Screen Shot 2013-07-08 at 12.56.36

From what I can fathom, its like the Failover Clustering Validation Tool isn’t aware of this configuration, and thinks I could have no network redundancy. Of course, this is pretty important to stop such things as isolation and split-brain. That’s when the cluster thinks a node is dead to the world, when it’s actually still alive – merely because it isn’t reachable across the management network. I guess if you’re a Microsoft customer you used to this sort of thing – one of the problems with these sort of oil-tanker style Mega-Software-Vendors after all, is getting everyone to be on the same page. This is a problem that VMware could well do learning from and avoiding at all costs – staying lean and mean is the way to remain competent and speedboat-like when it comes to innovation and quality.

Here’s the warning:

networkerror1-usb

The red stuff concerns the system trying to test an IBM USB “network connection” that only appears when Windows Hyper-V is installed to my Levono TS200’s. The Validation Configuration wizard appears to mistakenly think this is a genuine connection when it isn’t. I’m thinking perhaps the best way to resolve this issue is to merely disable this unwanted device – and perhaps then the validating wizard will ignore it. As it turns out I had disabled this interface on one Windows Hyper-V node but not the other. Disabling the device on all my hosts successfully removed the bogus warning.

Screen Shot 2013-07-08 at 13.00.15

The other warning message reads:

Node hyperv02nyc.corp.com is reachable from Node hyperv01nyc.corp.com by only one pair of network interfaces. It is possible that this network path is a single point of failure for communication within the cluster. Please verify that this single path is highly available, or consider adding additional networks to the cluster.

It’s like the teaming layer so perfectly gives the appearance of a single NIC (when in fact its backed by two independent NICs on different physical switches) that the cluster validation layer thinks it could be a single point of failure. It’s a classic case of the “left-hand,” the “Failover Cluster Team,” not knowing what the “right-hand,”the “NIC Team,” are up to.

Sadly, there’s no way to really tell the validation tool that everything is in fact OK. The best option is to disable that part of the test altogether.

Screen Shot 2013-07-08 at 13.00.15

In a similar way VMware vSphere will carry out validation checks when you create a HA/DRS cluster  – and if there is no redundancy to the management layer you will see warnings and alerts. There’s no special “validation” tool as such, VMware just checks the cluster against the requirements that have not been met.

networkerror2-nicteam

What nice about VMware’s HA/DRS clustering is that NIC teaming has always been a feature – even before VMware vSphere had a clustering feature, and so it understands that two NIC’s backing a management port means you have redundancy (assuming they are plugged into different physical switches of course!)

I’m not a fan of just bypassing tests just to get a green tick. So I decided to do some experimentation. I decided to reconfigure my iSCSI networking. So rather than using a single NIC Team – I would have two teams. One for management called Management-Team0 and one called Storage-Team1. This would mean that the iSCSI network would have two distinct teams and physical cards to take the network traffic. I thought with both servers seeing both the management network and the storage network this would be counted as redundancy. Of course that was cheating a little bit – after all you can’t configure 3 NIC Teams for 4 network cards server! Think about that for a second… 😉

networkerror3-1stworkaround

I re-ran the Validate Configuration wizard once more hoping that my network configuration would pass this time. But I was right out of luck. It seems like the Validate Configuration wizard detected that “Storage-Team1” was being used for iSCSI communication, and doesn’t allow it be used for management redundancy.

○ ○ ○

TASKS FOR THIS EXERCISE
1/ How would this sentence from the cluster validation text read in Spanish: "Sadly, there's no way to really tell the validation tool that everything is in fact OK."
2/ What are all the labels in the cluster validation text that begin with "networkerror"?
The items are not needed for either task here.

○ ○ ○

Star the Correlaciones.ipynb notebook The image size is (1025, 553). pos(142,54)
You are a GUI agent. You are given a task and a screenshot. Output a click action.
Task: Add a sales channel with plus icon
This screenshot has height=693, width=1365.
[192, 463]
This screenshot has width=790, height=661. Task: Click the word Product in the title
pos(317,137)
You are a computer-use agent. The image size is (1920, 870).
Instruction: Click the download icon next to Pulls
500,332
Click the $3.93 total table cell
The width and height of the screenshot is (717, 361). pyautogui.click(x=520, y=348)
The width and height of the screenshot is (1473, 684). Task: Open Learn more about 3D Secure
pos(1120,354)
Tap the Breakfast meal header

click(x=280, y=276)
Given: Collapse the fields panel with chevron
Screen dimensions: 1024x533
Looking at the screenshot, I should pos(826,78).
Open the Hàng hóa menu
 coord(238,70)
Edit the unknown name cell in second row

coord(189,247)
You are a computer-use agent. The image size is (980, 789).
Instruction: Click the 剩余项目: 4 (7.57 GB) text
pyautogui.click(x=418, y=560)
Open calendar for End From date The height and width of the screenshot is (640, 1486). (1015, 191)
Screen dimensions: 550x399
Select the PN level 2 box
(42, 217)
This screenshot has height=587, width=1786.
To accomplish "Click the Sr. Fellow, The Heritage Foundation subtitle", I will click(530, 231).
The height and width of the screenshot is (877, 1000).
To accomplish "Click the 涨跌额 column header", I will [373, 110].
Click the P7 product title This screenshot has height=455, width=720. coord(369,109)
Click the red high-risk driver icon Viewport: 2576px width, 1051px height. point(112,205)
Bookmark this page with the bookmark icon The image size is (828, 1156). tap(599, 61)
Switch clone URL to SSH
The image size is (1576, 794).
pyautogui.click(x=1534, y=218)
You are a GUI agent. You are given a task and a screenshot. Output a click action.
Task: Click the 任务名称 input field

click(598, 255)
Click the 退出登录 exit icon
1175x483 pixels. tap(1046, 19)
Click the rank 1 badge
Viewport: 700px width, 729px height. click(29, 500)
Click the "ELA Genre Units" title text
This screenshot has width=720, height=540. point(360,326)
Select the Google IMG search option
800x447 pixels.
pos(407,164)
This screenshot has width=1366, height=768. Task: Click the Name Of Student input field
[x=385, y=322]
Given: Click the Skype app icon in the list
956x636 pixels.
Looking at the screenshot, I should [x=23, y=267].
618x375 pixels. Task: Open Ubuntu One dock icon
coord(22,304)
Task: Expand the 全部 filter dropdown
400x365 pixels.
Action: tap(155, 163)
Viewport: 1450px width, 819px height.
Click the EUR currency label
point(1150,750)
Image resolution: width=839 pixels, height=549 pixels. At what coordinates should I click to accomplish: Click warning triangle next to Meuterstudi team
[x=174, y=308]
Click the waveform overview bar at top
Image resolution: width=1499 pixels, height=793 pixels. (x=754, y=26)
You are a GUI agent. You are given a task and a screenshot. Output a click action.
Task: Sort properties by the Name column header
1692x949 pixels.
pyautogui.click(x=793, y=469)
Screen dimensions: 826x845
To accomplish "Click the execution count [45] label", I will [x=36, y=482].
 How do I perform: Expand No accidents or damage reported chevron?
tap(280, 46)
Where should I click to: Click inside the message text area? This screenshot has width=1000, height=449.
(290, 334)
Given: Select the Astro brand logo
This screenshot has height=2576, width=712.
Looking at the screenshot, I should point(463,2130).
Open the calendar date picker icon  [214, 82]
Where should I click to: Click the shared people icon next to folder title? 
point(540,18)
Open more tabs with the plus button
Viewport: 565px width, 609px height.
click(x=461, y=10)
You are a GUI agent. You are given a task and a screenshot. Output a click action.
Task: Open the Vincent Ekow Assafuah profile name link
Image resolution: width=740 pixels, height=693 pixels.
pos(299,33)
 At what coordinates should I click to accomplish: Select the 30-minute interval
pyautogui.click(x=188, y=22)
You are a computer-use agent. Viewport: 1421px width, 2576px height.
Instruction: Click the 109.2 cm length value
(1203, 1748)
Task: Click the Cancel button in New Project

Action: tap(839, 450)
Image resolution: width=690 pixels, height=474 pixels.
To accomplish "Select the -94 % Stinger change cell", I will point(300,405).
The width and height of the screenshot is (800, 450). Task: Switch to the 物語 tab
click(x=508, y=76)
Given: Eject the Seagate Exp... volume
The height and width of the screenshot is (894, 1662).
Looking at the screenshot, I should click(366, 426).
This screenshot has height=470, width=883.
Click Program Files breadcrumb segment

○ ○ ○

TASK-BY-TASK SOLUTIONS
1/ Lamentablemente, no hay una forma real de decirle a la herramienta de validación que, de hecho, todo está bien.

2/
- networkerror1-usb
- networkerror2-nicteam
- networkerror3-1stworkaround